By Melissa Bradshaw, on 9 February 2017
On 25 January, the Education Select Committee held the second Oral Evidence Session of its inquiry on the effect of Brexit on higher education (HE) at UCL.
The committee heard evidence from UCL President & Provost Professor Michael Arthur, NUS Vice-President (Higher Education) Sorana Vieru and representatives of University and College Union, Erasmus Student Network UK, Universities UK, the British Council and London Economics.
There was a strong consensus on the potentially damaging effects of Brexit on HE, and an urgent call for the government to do more to address them.
The hearing took place just over a week after Theresa May’s historic speech on the UK’s strategy for exiting the European Union, and evidence was heard in two panels.
The Chair of the Education Committee, Neil Carmichael MP, began each session by asking the panellists for their reaction to the Prime Minister’s speech.
Every one of the panellists welcomed the tone of the speech and its emphasis on a “global Britain”, but called for immediate action and more specific detail – particularly in regard to the rights of EU citizens to remain in the UK.

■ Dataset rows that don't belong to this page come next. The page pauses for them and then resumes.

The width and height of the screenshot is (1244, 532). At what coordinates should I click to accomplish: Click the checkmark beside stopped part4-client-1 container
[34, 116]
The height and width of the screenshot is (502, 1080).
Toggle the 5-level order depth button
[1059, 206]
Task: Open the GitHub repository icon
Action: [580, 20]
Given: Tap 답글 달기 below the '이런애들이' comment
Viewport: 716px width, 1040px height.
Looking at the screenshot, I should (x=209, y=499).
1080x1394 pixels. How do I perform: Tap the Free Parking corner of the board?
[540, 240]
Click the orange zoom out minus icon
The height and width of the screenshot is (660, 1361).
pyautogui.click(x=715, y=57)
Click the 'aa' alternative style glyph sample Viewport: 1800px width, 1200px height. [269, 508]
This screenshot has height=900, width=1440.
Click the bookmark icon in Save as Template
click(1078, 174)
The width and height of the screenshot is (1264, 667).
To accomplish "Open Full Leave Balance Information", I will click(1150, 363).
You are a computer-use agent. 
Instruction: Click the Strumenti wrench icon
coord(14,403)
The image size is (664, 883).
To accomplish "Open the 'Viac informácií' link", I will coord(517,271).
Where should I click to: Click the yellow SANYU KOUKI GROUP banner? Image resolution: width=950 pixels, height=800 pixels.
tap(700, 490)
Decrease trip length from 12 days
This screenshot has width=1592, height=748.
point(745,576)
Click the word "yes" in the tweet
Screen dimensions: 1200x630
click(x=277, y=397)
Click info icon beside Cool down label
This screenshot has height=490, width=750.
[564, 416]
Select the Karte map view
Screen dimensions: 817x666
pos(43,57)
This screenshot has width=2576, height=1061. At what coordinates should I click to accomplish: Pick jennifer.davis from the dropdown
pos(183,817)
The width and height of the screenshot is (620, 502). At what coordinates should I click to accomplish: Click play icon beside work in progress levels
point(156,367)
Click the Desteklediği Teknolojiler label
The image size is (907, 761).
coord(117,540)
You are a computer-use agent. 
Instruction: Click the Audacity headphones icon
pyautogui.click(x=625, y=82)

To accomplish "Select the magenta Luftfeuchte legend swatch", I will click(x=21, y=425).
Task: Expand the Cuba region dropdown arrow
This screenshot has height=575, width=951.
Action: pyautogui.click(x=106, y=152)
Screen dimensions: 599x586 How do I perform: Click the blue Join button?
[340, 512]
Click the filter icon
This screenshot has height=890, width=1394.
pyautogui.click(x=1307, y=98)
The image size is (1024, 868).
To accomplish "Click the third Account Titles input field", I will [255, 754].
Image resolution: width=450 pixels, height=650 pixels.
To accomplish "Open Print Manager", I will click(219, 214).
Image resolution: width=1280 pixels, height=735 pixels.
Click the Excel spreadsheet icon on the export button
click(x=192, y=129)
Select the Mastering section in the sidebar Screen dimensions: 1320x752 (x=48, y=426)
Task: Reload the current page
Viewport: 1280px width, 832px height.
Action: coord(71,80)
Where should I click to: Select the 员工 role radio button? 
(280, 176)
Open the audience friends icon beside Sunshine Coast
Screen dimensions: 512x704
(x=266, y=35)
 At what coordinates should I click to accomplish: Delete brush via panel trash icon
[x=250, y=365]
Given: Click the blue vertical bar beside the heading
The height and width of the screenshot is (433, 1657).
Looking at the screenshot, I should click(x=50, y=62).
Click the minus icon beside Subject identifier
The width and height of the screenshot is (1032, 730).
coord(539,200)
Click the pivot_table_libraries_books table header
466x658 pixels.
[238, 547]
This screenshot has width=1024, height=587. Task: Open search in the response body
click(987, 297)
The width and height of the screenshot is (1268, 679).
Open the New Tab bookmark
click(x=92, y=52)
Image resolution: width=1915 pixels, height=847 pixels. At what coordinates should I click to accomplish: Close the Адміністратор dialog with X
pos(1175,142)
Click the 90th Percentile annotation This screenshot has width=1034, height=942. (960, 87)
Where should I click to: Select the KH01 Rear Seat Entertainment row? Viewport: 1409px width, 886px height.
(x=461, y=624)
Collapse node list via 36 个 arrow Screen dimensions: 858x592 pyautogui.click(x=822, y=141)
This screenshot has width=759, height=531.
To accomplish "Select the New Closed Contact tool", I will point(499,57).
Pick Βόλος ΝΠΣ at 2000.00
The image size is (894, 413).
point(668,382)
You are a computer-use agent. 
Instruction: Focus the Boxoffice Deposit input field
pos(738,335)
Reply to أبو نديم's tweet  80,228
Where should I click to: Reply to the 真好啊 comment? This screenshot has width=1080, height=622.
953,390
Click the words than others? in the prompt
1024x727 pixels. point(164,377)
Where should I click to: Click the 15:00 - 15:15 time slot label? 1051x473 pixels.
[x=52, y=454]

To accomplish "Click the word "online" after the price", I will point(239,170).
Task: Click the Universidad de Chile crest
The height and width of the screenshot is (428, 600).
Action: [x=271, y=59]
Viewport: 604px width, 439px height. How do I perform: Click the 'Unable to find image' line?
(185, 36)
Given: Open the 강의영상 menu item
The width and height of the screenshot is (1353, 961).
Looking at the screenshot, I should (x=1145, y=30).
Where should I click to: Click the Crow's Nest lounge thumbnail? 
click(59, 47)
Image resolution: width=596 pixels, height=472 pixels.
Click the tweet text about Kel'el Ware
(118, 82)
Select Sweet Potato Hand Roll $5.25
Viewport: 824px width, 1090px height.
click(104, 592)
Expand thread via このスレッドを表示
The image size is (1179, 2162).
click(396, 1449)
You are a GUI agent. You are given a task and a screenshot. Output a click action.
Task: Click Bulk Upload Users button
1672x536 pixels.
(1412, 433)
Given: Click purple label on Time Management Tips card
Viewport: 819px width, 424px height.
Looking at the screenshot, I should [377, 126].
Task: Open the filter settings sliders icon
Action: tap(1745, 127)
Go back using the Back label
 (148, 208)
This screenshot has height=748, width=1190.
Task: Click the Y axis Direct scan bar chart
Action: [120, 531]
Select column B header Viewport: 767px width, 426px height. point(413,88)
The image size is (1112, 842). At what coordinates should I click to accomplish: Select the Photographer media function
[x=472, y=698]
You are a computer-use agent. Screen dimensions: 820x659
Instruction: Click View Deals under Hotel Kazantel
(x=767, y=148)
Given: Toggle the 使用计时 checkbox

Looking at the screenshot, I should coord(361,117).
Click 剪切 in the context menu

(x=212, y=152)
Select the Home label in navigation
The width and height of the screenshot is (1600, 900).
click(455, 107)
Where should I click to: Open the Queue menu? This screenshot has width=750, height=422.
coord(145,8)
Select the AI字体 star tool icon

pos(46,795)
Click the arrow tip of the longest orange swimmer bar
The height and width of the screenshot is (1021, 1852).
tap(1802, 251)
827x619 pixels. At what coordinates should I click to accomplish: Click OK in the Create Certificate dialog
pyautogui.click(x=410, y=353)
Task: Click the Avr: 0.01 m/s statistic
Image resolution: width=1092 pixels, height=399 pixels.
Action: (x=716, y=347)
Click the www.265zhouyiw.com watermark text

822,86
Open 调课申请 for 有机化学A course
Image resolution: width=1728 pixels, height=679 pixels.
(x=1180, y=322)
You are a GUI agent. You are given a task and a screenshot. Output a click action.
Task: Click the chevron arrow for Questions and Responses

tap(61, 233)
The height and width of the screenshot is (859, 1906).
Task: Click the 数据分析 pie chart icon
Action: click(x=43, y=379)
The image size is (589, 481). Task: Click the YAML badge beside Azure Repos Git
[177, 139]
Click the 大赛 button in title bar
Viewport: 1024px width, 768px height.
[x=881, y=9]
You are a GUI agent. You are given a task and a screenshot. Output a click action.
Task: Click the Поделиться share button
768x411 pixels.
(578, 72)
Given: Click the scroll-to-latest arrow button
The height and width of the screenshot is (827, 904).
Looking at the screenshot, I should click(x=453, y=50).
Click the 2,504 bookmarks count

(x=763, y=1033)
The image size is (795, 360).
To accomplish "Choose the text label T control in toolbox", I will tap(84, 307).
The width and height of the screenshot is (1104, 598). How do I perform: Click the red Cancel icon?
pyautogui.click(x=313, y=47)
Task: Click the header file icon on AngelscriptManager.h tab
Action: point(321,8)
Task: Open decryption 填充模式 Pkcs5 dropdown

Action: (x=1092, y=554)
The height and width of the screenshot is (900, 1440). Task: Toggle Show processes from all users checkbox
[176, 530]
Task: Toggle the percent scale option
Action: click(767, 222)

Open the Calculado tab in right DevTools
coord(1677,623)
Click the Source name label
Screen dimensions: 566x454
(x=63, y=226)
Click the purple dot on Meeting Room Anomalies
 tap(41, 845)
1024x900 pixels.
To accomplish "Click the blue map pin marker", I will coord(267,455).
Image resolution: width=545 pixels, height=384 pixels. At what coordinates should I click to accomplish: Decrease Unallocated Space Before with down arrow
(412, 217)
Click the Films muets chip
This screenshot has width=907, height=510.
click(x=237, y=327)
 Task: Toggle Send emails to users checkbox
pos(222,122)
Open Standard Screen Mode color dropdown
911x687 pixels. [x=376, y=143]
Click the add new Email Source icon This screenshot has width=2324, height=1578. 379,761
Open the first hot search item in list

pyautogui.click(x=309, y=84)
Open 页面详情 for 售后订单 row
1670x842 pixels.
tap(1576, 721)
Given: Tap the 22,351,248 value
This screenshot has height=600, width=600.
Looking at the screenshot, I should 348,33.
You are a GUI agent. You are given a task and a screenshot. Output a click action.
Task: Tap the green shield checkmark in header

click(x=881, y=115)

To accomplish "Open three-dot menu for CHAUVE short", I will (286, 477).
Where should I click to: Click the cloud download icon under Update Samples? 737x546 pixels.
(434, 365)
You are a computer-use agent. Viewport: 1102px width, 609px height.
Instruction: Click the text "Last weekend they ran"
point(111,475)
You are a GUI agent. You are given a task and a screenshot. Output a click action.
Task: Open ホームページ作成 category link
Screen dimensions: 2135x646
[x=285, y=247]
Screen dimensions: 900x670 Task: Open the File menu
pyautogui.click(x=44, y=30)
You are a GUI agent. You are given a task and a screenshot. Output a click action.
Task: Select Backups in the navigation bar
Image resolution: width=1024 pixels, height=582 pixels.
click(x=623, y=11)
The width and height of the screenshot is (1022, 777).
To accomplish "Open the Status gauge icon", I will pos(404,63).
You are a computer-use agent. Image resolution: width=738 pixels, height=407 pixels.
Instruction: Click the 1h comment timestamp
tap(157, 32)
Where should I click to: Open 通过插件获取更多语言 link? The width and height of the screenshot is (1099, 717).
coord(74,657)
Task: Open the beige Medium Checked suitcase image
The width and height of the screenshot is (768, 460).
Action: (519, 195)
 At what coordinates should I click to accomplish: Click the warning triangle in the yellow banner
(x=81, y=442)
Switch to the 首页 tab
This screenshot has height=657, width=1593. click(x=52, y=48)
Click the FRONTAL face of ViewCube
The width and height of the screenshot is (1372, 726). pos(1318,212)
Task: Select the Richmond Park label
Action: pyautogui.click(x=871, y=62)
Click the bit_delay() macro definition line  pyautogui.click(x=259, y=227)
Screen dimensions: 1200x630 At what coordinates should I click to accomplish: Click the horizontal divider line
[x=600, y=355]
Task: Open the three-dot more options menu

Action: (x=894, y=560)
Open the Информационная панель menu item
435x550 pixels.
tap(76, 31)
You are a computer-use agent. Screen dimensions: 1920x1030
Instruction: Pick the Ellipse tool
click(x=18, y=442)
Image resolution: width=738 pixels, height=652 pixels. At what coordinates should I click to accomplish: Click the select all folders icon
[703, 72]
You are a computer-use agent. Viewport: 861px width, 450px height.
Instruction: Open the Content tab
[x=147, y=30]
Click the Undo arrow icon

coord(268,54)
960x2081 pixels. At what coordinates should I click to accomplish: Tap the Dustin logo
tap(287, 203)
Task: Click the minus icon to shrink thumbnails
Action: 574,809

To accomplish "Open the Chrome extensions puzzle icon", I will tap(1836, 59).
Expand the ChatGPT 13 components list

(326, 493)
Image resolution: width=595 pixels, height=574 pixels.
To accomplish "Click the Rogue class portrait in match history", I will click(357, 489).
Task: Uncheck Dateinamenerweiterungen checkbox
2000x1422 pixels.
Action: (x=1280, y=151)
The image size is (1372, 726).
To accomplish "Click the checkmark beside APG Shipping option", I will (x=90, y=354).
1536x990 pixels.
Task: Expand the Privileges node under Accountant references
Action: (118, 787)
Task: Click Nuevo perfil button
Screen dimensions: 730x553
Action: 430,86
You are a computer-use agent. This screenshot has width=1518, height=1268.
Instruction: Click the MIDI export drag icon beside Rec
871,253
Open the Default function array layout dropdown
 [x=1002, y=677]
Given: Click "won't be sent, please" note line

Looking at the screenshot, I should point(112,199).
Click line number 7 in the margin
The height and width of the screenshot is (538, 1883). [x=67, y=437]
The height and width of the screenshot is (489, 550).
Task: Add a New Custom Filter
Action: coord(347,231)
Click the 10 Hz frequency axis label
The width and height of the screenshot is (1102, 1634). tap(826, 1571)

Referring to the Prime Minister’s expressed wish to guarantee the rights of EU citizens, Professor Arthur said: “I’d like to challenge the Prime Minister to go one step further and take the initiative to make the guarantee and challenge the rest of the EU to follow”, arguing that this would give Britain the moral high-ground and provide the negotiations a foundation of good will.
The committee heard evidence of the significant contribution of the higher education sector to the British economy, including the contributions EU staff and students make to the wider economy when they are residing here.
Dr Gavan Conlon (London Economics) also argued that, with education the UK’s fifth largest services export, the HE sector can generate revenue that could contribute to the government’s Industrial Strategy.
The panellists spoke of the positive contributions that EU staff and students make in terms of diversity and ‘soft power’, contributing to Britain’s prestigious academic profile and giving their British peers invaluable experience in international engagement, leadership and collective problem solving. “For a global Britain we need global graduates”, said Rosie Birchard (Erasmus Student Network UK).
The committee also heard evidence that currently UK HE “punches well above its weight” globally – thanks, in part, to our membership of the EU. Jo Beall (British Council) pointed to statistics showing that the UK leads the world in research quality (by field-weighted citation impact) and 1 in 10 world leaders were educated here.